Music: Joanna Forbes L’Estrange & Alexander L’Estrange
Words: Joanna Forbes L’Estrange
For Upper Voices + piano
Published by Faber Music
“This delightful set of seasonal songs is the perfect addition to any choral programme for youth or upper voice choirs celebrating the end of the year! Each song has a powerful message to convey, melodies are beautifully created and very singable, and audiences will enjoy the jazzy style and approachable harmonies.
I recommend these songs to all choirs looking for accessible, contemporary and imaginative repertoire.” Ben Parry, Artistic Director and Principal Conductor of the National Youth Choirs of Great Britain
When asked to compose a set of songs on the theme of winter, it is tempting to write lyrics which describe idyllic snowy scenes, twinkling fairy lights and cosy pubs with open fires but, of course, this picture-perfect impression of winter is a far cry from many people’s reality and, in any case, the repertoire is already bursting at the seams with such songs! What about the increasing numbers of people who struggle emotionally with the lack of daylight hours in winter? What about the pressure to spend more money than we can spare at Christmas, buying presents for family and friends? And what about all of those people who have no home to go to? How do they cope when the temperatures drop?
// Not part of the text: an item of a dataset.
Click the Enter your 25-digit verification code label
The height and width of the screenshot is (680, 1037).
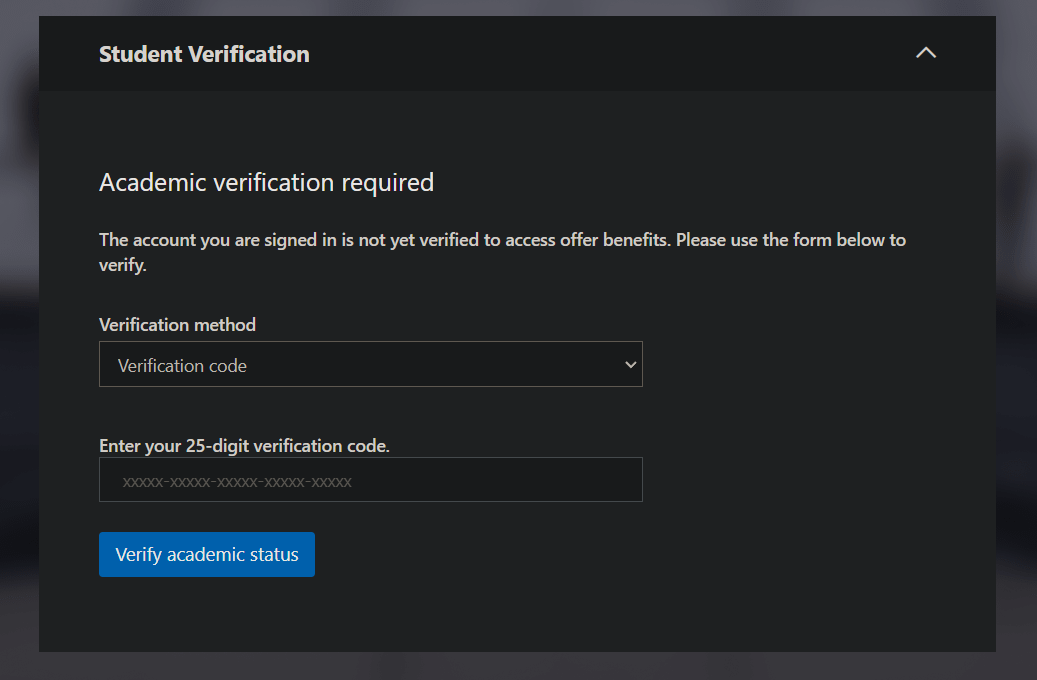click(x=244, y=446)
‘Winter Songs’ is a collection of three contrasting songs which depict a slightly alternative view of winter: Hibernation is a musical theatre-style ballad which sets the scene, describing the desire all humans have surely experienced on cold winter mornings to hide under the duvet and go back to sleep rather than facing the day; this may work for those animals who hibernate through winter but, sadly, it’s not a viable option for us! Reality Check which opens with a powerful riff and a driving groove is written from the perspective of a homeless person in winter; the lyrics were inspired by a close friend whose family always invites a homeless person to join them for Christmas Day. The set of songs concludes with Presence, the idea for which came from a TED talk about our crippling culture of over-spending and how, ultimately, it’s time we need to be spending, not money. In other words: presence not presents.
It is our wish that every young person who sings these songs will not only enjoy the catchy melodies, jazz harmonies and grooves but also be moved by the lyrics to recognise how fortunate many of us are and how we might become more aware of those less fortunate than ourselves.